*** Reading text Section Begins ***

Yes, people, it’s finals week.  And as I sit here at 4 a.m. Tuesday morning—the sequel to really friggin’ late on a Monday evening, I can’t help but feel a kindred connection with all you poor suffering bastards out there. Now as a night owl, normally staying up into the wee hours of the morning isn’t a difficult task to undertake. But when the staying up doesn’t involve Buffy reruns or Buzzfeed quizzes, and instead involves me, a textbook that’s barely comprehensible, and a crippling fear that I’m about to fail all of my classes, staying up suddenly becomes harder to do. But dammit, night after damned Davidson night, I seem to pull it off. So, my friends, I am here to offer you some valuable insight into how to pull off an all-nighter and live to see another North Carolina sunrise.
1. Resign yourself to your inevitable fate.
So you F’d up somewhere along the line and now you’re stuck having to cram all your mental faculties into a ten-page paper about Romanian bee keeping or whatever it is that they teach you in biology. The first step to fighting the all-nighter is mental fortitude. Get pumped by listening to some Katy Perry *cough, I mean hardcore death metal* and shove it in your head that there is no escaping your inevitable destiny of producing some mediocre pile of waste at the end of the next 5-8 hours.

*** Reading text Section Ends ***
*** Supplied records Section Begins ***

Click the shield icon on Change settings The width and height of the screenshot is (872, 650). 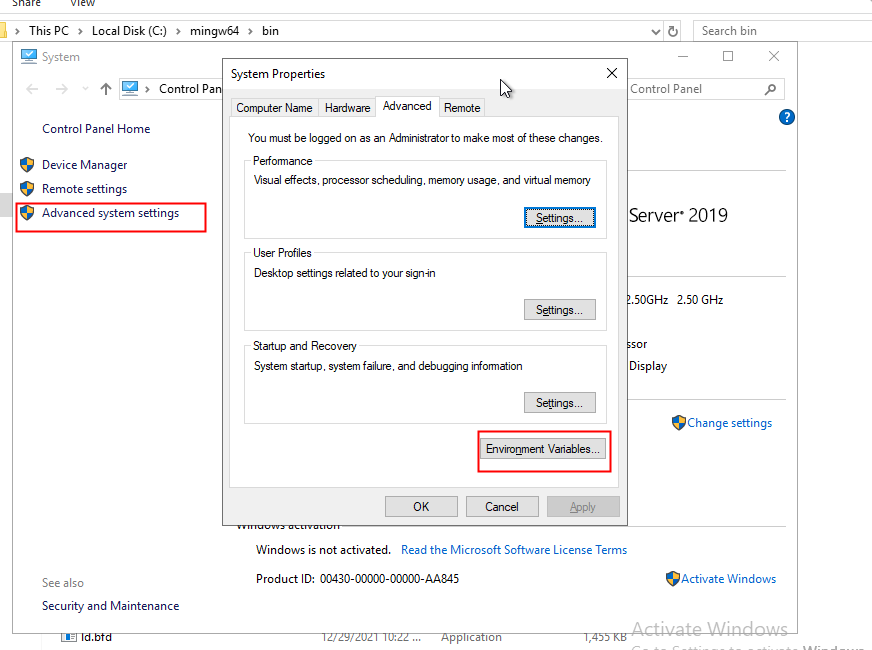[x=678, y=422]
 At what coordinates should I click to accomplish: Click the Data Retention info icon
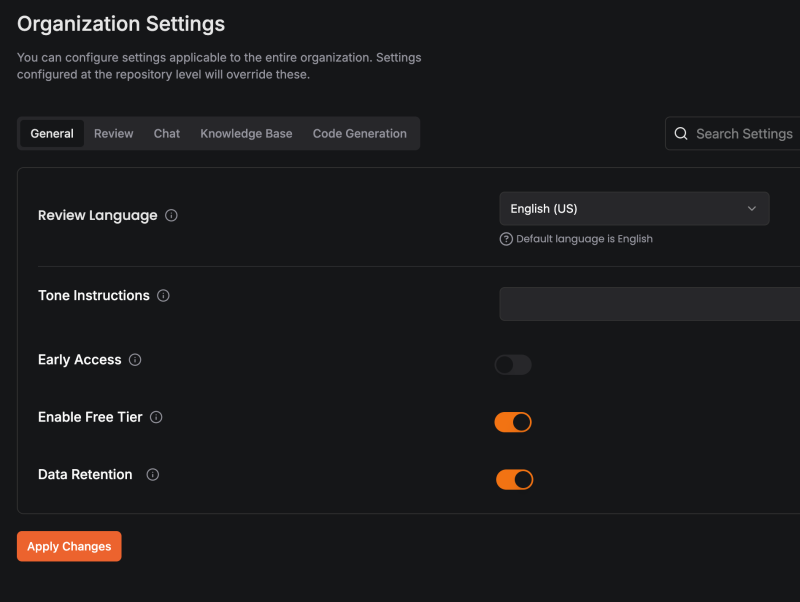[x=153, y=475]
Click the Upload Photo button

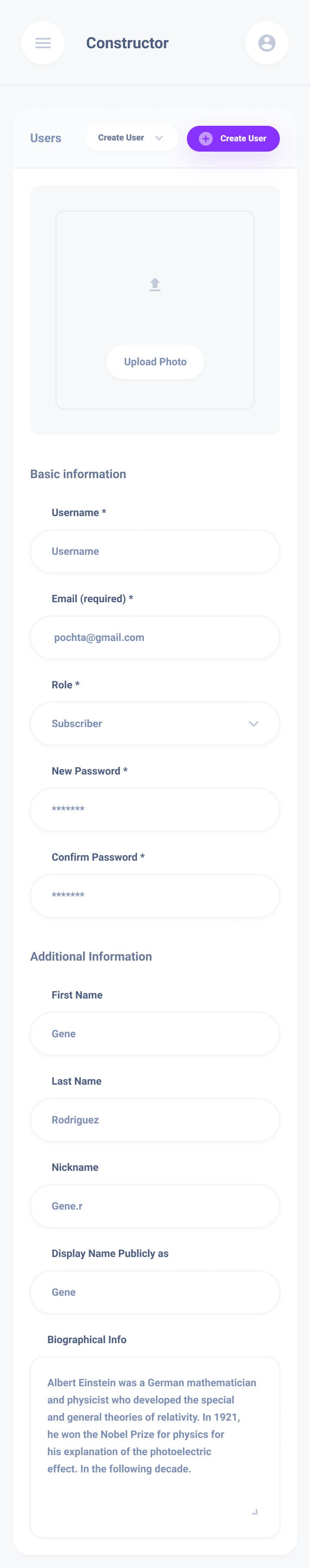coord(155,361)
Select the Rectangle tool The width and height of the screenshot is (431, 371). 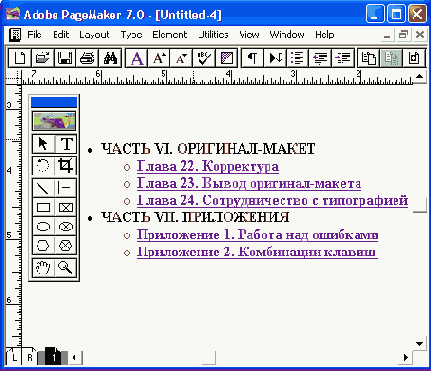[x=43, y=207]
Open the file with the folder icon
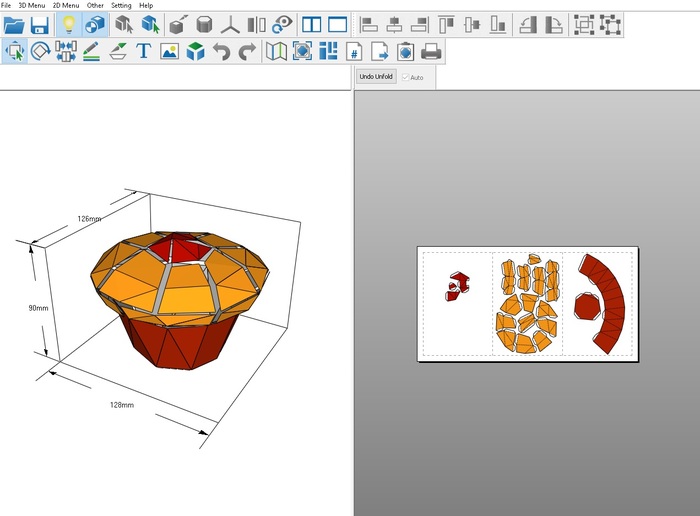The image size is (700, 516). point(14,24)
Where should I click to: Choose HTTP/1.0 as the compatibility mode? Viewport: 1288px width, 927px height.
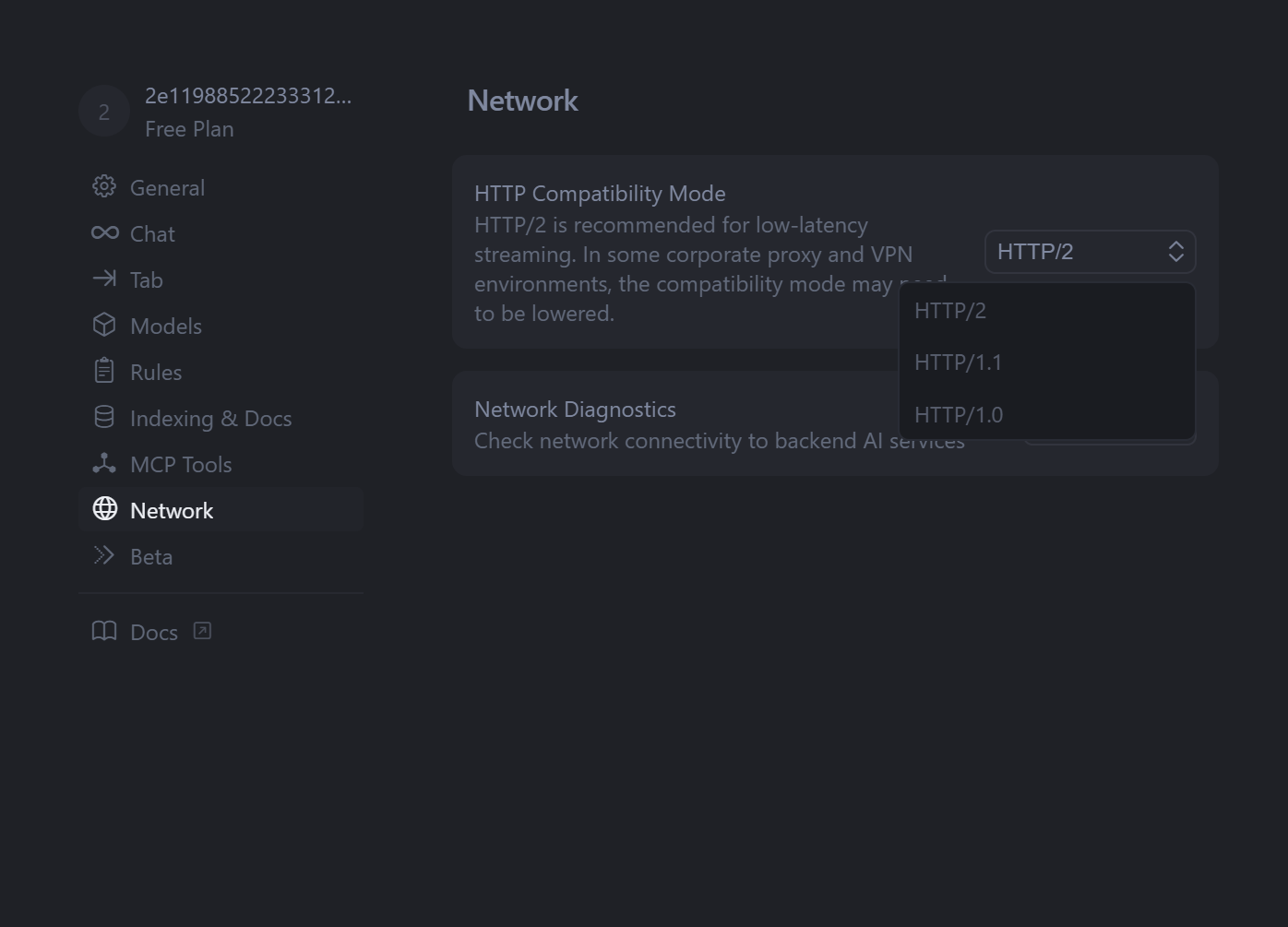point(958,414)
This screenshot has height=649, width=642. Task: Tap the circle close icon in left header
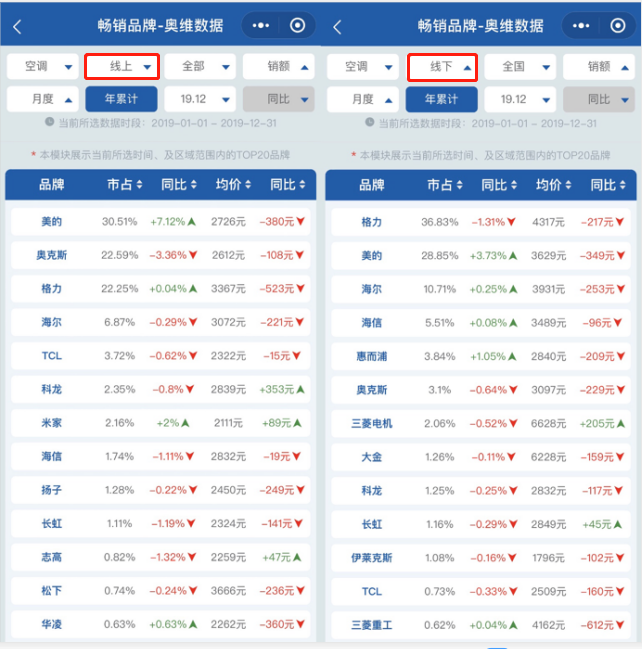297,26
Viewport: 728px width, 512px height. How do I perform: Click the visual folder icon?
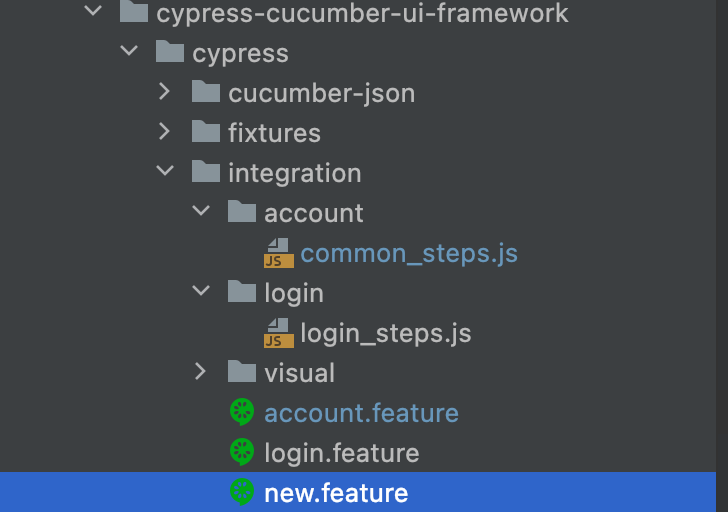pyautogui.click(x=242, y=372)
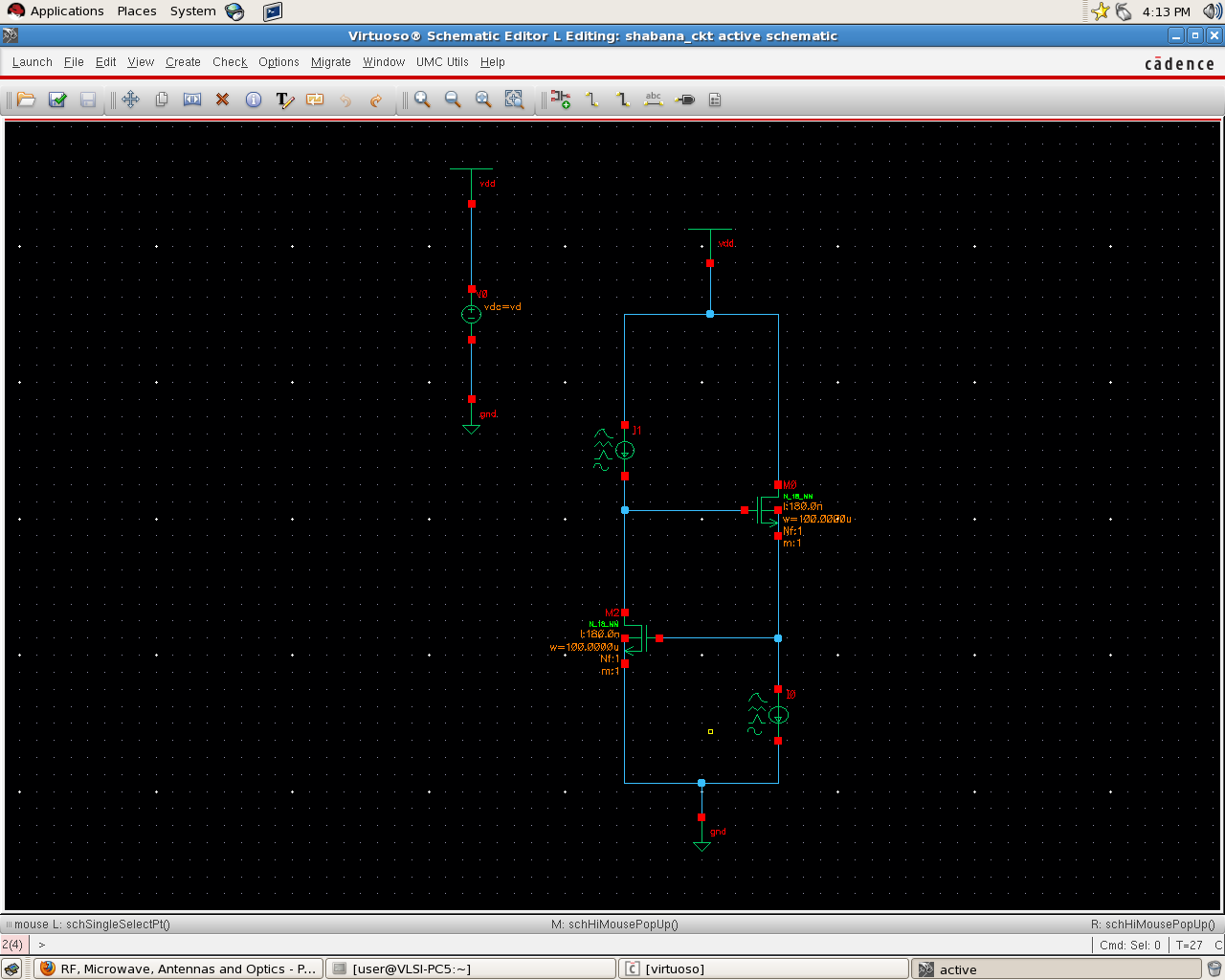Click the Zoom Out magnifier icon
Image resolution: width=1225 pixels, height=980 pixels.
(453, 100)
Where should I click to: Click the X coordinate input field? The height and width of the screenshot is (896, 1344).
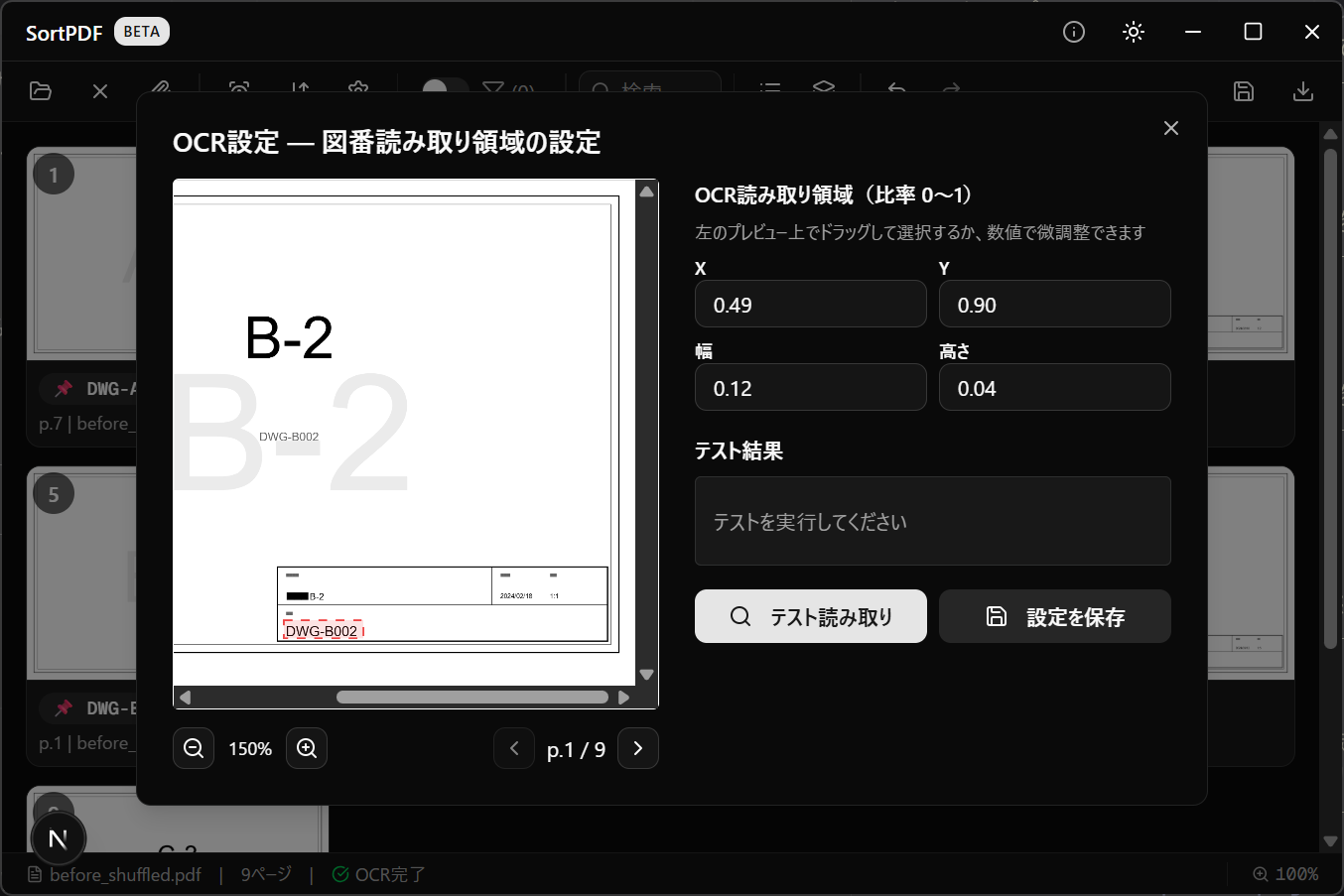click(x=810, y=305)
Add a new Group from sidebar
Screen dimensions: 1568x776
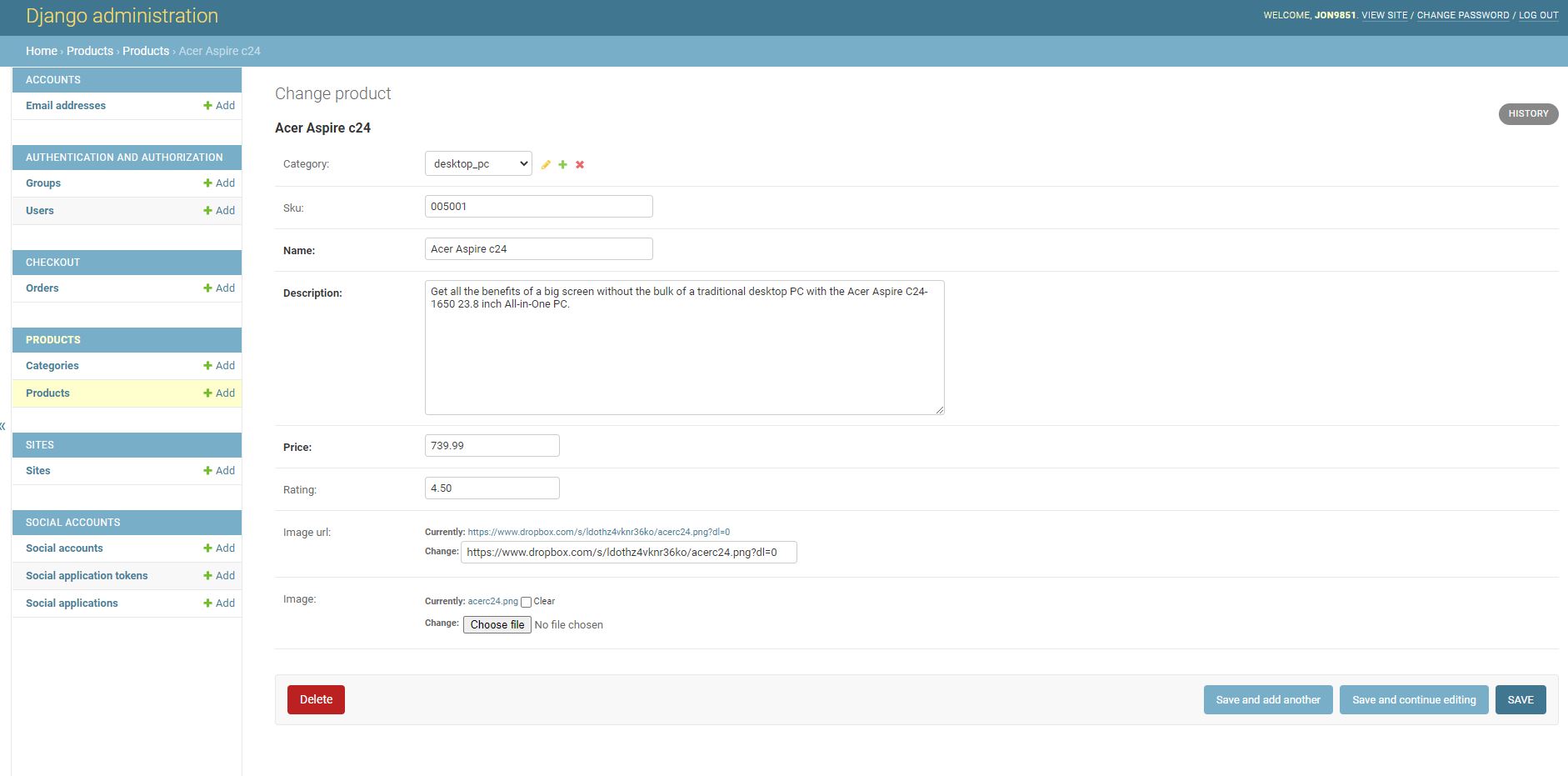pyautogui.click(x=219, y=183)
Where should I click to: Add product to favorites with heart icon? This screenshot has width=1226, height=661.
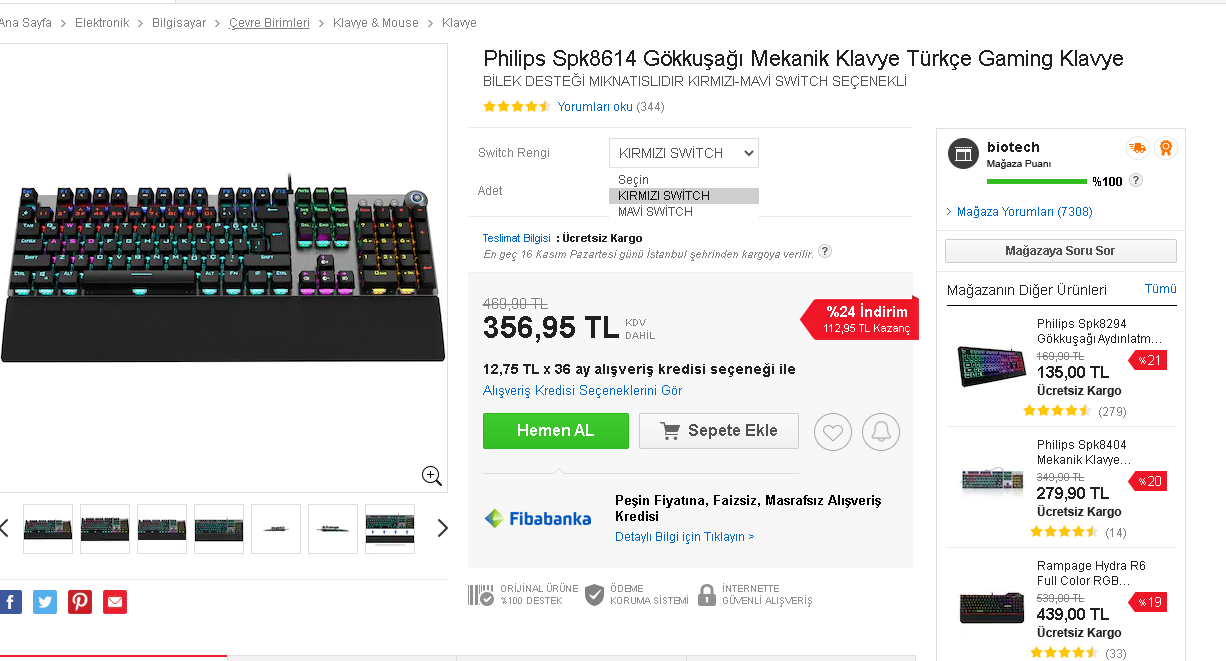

*** Supplied records Section Ends ***

## Your task
Copy out the finals-week text starting at "So you F’d up" and ending at "next 5-8 hours.", and substitute "sheer willpower" for "mental fortitude".

## Finished task
So you F’d up somewhere along the line and now you’re stuck having to cram all your mental faculties into a ten-page paper about Romanian bee keeping or whatever it is that they teach you in biology. The first step to fighting the all-nighter is sheer willpower. Get pumped by listening to some Katy Perry *cough, I mean hardcore death metal* and shove it in your head that there is no escaping your inevitable destiny of producing some mediocre pile of waste at the end of the next 5-8 hours.